(TASK OBJECTIVE):
Each record must be retyped in full. No character may differ.

Data excerpts:
== Segment start ==

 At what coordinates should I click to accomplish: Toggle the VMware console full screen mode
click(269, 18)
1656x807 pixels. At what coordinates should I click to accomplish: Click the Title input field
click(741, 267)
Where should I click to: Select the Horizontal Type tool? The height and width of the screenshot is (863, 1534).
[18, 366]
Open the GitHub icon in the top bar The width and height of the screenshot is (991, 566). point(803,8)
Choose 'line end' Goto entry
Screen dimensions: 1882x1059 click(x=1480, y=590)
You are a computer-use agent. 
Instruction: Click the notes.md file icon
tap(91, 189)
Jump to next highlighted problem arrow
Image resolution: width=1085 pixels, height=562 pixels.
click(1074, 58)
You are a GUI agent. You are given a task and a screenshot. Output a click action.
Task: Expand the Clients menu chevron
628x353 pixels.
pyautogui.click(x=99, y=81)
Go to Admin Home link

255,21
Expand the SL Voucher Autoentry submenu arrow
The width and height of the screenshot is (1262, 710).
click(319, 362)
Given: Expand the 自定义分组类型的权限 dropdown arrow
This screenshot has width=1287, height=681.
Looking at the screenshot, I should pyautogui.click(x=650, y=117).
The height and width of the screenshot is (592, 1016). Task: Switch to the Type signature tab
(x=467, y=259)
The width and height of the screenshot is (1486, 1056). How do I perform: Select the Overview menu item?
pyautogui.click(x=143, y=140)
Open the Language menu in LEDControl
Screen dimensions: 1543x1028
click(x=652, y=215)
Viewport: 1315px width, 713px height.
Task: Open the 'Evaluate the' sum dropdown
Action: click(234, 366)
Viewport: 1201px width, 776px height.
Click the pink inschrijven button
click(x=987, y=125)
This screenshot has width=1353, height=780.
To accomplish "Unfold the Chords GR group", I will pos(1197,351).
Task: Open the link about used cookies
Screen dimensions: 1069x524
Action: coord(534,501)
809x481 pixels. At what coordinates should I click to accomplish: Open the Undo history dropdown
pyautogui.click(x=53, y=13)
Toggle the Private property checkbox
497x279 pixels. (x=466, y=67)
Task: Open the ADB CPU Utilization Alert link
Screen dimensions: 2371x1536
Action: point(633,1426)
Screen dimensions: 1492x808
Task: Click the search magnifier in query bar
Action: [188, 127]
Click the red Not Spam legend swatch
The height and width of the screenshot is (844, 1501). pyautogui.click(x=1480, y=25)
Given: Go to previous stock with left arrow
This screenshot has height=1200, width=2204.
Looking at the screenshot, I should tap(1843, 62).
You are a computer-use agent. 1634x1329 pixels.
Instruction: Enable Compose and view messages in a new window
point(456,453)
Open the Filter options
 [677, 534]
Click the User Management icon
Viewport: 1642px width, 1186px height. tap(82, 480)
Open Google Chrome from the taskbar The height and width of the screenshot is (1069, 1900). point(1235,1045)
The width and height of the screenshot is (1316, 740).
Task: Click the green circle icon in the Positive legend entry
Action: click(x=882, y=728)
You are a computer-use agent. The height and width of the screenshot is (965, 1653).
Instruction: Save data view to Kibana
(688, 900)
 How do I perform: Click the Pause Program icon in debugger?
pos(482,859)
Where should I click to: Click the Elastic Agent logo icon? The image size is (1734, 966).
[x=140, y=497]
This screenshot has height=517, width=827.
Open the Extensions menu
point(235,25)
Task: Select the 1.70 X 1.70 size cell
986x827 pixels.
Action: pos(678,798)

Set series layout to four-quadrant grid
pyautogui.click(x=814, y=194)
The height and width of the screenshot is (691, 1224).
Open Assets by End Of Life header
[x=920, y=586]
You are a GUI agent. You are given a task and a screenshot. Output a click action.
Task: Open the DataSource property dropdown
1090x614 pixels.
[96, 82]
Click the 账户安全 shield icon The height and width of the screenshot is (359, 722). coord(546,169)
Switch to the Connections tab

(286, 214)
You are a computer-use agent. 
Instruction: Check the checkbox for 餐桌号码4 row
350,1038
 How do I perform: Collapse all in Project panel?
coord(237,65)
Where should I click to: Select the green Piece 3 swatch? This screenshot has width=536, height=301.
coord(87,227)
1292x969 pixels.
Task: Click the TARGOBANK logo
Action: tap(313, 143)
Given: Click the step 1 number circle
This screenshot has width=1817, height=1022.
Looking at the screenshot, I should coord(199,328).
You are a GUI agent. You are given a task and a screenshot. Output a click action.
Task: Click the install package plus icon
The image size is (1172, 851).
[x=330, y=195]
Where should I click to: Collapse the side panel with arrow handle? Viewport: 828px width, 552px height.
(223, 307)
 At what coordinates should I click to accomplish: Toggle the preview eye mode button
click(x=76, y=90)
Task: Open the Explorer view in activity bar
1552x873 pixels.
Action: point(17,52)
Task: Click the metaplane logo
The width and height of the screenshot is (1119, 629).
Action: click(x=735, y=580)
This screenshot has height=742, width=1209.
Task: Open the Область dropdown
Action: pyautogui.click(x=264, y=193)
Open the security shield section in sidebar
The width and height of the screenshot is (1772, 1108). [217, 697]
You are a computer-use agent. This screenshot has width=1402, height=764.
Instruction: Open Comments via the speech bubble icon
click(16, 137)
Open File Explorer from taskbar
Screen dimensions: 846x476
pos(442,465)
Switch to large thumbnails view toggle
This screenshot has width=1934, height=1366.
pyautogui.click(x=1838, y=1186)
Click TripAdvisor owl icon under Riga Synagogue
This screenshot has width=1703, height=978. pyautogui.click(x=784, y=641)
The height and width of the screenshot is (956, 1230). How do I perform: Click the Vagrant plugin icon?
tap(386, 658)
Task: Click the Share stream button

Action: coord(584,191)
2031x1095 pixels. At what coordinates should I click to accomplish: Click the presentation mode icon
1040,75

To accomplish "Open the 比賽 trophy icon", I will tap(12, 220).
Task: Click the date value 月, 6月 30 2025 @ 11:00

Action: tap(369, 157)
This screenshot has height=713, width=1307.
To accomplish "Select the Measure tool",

== Segment end ==

(TASK RESPONSE):
 At what coordinates should I click to accomplish: Toggle the VMware console full screen mode
click(269, 18)
1656x807 pixels. At what coordinates should I click to accomplish: Click the Title input field
click(741, 267)
Where should I click to: Select the Horizontal Type tool? The height and width of the screenshot is (863, 1534).
[18, 366]
Open the GitHub icon in the top bar The width and height of the screenshot is (991, 566). point(803,8)
Choose 'line end' Goto entry
Screen dimensions: 1882x1059 click(x=1480, y=590)
You are a computer-use agent. 
Instruction: Click the notes.md file icon
tap(91, 189)
Jump to next highlighted problem arrow
Image resolution: width=1085 pixels, height=562 pixels.
click(1074, 58)
You are a GUI agent. You are given a task and a screenshot. Output a click action.
Task: Expand the Clients menu chevron
628x353 pixels.
pyautogui.click(x=99, y=81)
Go to Admin Home link

255,21
Expand the SL Voucher Autoentry submenu arrow
The width and height of the screenshot is (1262, 710).
click(319, 362)
Given: Expand the 自定义分组类型的权限 dropdown arrow
This screenshot has width=1287, height=681.
Looking at the screenshot, I should pyautogui.click(x=650, y=117).
The height and width of the screenshot is (592, 1016). Task: Switch to the Type signature tab
(x=467, y=259)
The width and height of the screenshot is (1486, 1056). How do I perform: Select the Overview menu item?
pyautogui.click(x=143, y=140)
Open the Language menu in LEDControl
Screen dimensions: 1543x1028
click(x=652, y=215)
Viewport: 1315px width, 713px height.
Task: Open the 'Evaluate the' sum dropdown
Action: click(234, 366)
Viewport: 1201px width, 776px height.
Click the pink inschrijven button
click(x=987, y=125)
This screenshot has width=1353, height=780.
To accomplish "Unfold the Chords GR group", I will pos(1197,351).
Task: Open the link about used cookies
Screen dimensions: 1069x524
Action: coord(534,501)
809x481 pixels. At what coordinates should I click to accomplish: Open the Undo history dropdown
pyautogui.click(x=53, y=13)
Toggle the Private property checkbox
497x279 pixels. (x=466, y=67)
Task: Open the ADB CPU Utilization Alert link
Screen dimensions: 2371x1536
Action: point(633,1426)
Screen dimensions: 1492x808
Task: Click the search magnifier in query bar
Action: [188, 127]
Click the red Not Spam legend swatch
The height and width of the screenshot is (844, 1501). pyautogui.click(x=1480, y=25)
Given: Go to previous stock with left arrow
This screenshot has height=1200, width=2204.
Looking at the screenshot, I should tap(1843, 62).
You are a computer-use agent. 1634x1329 pixels.
Instruction: Enable Compose and view messages in a new window
point(456,453)
Open the Filter options
 [677, 534]
Click the User Management icon
Viewport: 1642px width, 1186px height. tap(82, 480)
Open Google Chrome from the taskbar The height and width of the screenshot is (1069, 1900). point(1235,1045)
The width and height of the screenshot is (1316, 740).
Task: Click the green circle icon in the Positive legend entry
Action: click(x=882, y=728)
You are a computer-use agent. The height and width of the screenshot is (965, 1653).
Instruction: Save data view to Kibana
(688, 900)
 How do I perform: Click the Pause Program icon in debugger?
pos(482,859)
Where should I click to: Click the Elastic Agent logo icon? The image size is (1734, 966).
[x=140, y=497]
This screenshot has height=517, width=827.
Open the Extensions menu
point(235,25)
Task: Select the 1.70 X 1.70 size cell
986x827 pixels.
Action: pos(678,798)

Set series layout to four-quadrant grid
pyautogui.click(x=814, y=194)
The height and width of the screenshot is (691, 1224).
Open Assets by End Of Life header
[x=920, y=586]
You are a GUI agent. You are given a task and a screenshot. Output a click action.
Task: Open the DataSource property dropdown
1090x614 pixels.
[96, 82]
Click the 账户安全 shield icon The height and width of the screenshot is (359, 722). coord(546,169)
Switch to the Connections tab

(286, 214)
You are a computer-use agent. 
Instruction: Check the checkbox for 餐桌号码4 row
350,1038
 How do I perform: Collapse all in Project panel?
coord(237,65)
Where should I click to: Select the green Piece 3 swatch? This screenshot has width=536, height=301.
coord(87,227)
1292x969 pixels.
Task: Click the TARGOBANK logo
Action: tap(313, 143)
Given: Click the step 1 number circle
This screenshot has width=1817, height=1022.
Looking at the screenshot, I should coord(199,328).
You are a GUI agent. You are given a task and a screenshot. Output a click action.
Task: Click the install package plus icon
The image size is (1172, 851).
[x=330, y=195]
Where should I click to: Collapse the side panel with arrow handle? Viewport: 828px width, 552px height.
(223, 307)
 At what coordinates should I click to accomplish: Toggle the preview eye mode button
click(x=76, y=90)
Task: Open the Explorer view in activity bar
1552x873 pixels.
Action: point(17,52)
Task: Click the metaplane logo
The width and height of the screenshot is (1119, 629).
Action: click(x=735, y=580)
This screenshot has height=742, width=1209.
Task: Open the Область dropdown
Action: pyautogui.click(x=264, y=193)
Open the security shield section in sidebar
The width and height of the screenshot is (1772, 1108). [217, 697]
You are a computer-use agent. This screenshot has width=1402, height=764.
Instruction: Open Comments via the speech bubble icon
click(16, 137)
Open File Explorer from taskbar
Screen dimensions: 846x476
pos(442,465)
Switch to large thumbnails view toggle
This screenshot has width=1934, height=1366.
pyautogui.click(x=1838, y=1186)
Click TripAdvisor owl icon under Riga Synagogue
This screenshot has width=1703, height=978. pyautogui.click(x=784, y=641)
The height and width of the screenshot is (956, 1230). How do I perform: Click the Vagrant plugin icon?
tap(386, 658)
Task: Click the Share stream button

Action: coord(584,191)
2031x1095 pixels. At what coordinates should I click to accomplish: Click the presentation mode icon
1040,75

To accomplish "Open the 比賽 trophy icon", I will tap(12, 220).
Task: Click the date value 月, 6月 30 2025 @ 11:00

Action: tap(369, 157)
This screenshot has height=713, width=1307.
To accomplish "Select the Measure tool",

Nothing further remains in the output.